I came to America as a teenager because I wanted to get a job in Disneyland. I Joined the “American Tribe”, or became an American Citizen,…by CHOICE. That is my identity and I am proud of it.
The Hungarians left big footprints in the sciences. Tesla comes to mind.

Come to think of it, most of my engineering professors in grad school were Hungarian.
 
We’re all just in this one big airport terminal sitting in our own chairs.

I think it’s post-United States.
 
I’m post-American; society is too split apart in our times to really say there’s an American society or culture. I identify as English-speaking Catholic.
There’s never been a unified American culture. There have been people of differing languages, religions, and philosophies that were divided among these and many other attributes since before the nation was formed.
 
I am a son of the South, whose American loyalty is to the Jeffersonian ideal. On another level, though, and perhaps a deeper one, my tribe is Christendom. By this I don’t necessarily mean the global Christian church, though of course I attached myself to it, but more specifically to the culture which prevailed in Europe for so many centuries – that combination of classical philosophy, Christian revelation, and local customs. Even when I was nonreligious I held ‘western civilization’ in what can only be described as veneration.
 
There’s never been a unified American culture. There have been people of differing languages, religions, and philosophies that were divided among these and many other attributes since before the nation was formed.
No this is wrong.
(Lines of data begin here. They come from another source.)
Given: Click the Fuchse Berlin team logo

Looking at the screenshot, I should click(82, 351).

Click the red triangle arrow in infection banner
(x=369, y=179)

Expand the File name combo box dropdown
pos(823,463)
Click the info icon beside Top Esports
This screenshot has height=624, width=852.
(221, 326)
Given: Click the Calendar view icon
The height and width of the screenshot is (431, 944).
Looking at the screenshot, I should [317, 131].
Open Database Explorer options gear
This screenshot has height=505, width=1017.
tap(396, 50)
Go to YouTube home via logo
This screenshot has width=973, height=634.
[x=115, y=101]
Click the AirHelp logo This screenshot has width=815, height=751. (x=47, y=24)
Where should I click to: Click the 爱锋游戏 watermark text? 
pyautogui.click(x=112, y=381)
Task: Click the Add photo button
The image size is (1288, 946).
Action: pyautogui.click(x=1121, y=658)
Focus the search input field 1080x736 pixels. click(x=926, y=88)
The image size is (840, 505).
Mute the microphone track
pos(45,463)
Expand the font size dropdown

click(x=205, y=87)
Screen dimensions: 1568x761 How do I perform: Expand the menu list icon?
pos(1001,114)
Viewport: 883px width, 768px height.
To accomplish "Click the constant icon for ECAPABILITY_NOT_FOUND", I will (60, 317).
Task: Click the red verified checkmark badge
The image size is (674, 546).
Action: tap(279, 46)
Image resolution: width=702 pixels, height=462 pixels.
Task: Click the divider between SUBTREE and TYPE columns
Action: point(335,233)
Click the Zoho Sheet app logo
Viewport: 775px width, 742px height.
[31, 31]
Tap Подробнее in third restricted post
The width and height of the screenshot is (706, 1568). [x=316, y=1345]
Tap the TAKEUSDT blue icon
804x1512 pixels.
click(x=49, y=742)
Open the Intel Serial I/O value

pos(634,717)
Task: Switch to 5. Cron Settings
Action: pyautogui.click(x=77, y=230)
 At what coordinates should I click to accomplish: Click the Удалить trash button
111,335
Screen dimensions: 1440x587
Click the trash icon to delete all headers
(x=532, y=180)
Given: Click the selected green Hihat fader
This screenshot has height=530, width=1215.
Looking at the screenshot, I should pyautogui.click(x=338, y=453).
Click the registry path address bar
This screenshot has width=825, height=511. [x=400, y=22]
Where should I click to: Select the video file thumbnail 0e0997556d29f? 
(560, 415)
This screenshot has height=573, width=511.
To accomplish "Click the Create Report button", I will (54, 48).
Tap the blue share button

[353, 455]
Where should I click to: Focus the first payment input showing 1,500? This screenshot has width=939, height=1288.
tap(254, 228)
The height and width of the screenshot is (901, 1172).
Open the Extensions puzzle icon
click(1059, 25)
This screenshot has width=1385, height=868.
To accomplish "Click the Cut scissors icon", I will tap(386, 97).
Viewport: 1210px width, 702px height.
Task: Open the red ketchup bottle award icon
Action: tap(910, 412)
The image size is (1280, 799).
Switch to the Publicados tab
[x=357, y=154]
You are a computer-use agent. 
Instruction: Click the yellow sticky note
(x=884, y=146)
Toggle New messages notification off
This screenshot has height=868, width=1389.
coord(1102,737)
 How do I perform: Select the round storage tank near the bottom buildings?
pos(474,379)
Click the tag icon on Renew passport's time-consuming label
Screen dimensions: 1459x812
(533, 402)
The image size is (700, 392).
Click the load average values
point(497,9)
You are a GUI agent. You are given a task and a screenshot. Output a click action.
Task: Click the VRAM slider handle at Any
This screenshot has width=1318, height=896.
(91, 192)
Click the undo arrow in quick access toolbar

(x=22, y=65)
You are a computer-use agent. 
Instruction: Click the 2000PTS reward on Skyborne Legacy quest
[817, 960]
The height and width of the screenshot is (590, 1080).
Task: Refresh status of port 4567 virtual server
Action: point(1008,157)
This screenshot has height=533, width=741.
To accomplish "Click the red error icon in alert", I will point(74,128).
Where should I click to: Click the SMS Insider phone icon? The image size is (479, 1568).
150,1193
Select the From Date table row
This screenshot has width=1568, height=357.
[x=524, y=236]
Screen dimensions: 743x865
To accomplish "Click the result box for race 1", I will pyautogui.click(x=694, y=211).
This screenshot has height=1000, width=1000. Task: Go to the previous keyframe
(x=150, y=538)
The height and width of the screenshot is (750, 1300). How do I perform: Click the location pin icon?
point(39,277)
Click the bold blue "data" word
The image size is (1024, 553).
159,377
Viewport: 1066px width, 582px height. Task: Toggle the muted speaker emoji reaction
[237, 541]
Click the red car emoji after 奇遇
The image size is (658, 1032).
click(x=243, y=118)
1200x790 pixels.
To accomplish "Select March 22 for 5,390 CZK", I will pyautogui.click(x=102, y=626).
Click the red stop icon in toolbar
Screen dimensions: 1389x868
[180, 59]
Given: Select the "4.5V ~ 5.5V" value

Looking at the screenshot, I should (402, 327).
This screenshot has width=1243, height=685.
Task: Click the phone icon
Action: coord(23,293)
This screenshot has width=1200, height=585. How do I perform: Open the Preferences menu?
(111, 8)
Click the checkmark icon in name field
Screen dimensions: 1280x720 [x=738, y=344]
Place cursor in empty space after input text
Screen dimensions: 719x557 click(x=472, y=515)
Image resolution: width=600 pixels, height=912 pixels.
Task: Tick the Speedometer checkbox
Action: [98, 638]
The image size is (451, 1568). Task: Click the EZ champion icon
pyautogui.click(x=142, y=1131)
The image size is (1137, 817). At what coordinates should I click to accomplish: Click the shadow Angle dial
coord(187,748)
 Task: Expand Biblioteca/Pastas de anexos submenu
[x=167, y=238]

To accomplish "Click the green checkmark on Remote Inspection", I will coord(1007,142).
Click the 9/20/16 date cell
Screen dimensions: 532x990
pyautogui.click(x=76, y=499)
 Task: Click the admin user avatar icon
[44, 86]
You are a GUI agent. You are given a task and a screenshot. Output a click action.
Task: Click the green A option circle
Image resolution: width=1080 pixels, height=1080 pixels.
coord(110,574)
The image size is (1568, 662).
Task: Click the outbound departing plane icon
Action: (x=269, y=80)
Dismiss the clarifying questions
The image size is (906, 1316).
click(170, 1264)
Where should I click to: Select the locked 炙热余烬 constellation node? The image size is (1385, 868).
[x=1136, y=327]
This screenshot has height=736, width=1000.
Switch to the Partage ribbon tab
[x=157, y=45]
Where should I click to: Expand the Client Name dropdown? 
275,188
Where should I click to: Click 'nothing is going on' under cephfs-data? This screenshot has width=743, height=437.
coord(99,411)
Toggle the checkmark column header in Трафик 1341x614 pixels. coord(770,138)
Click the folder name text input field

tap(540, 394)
There has been a generally accepted “Americanism” over the years and at one time it was even “codified.” Some germane comments above.
 
There’s never been a unified American culture.
My whole life I’ve heard jokes and disparaging remarks about American culture (or lack thereof)…but first, let me say that it annoys me a little bit but it’s a trifle, so don’t get the wrong impression that I’m ranting about your post. 🙂

However, these remarks and jokes were almost entirely from my fellow Americans.

I think if you would ask someone from nearly anywhere else in the world they would most definitely be able to pick the American out of a crowd of people, figuratively and literally speaking.
 
My whole life I’ve heard jokes and disparaging remarks about American culture (or lack thereof)…but first, let me say that it annoys me a little bit but it’s a trifle, so don’t get the wrong impression that I’m ranting about your post. 🙂

However, these remarks and jokes were almost entirely from my fellow Americans.

I think if you would ask someone from nearly anywhere else in the world they would most definitely be able to pick the American out of a crowd of people, figuratively and literally speaking.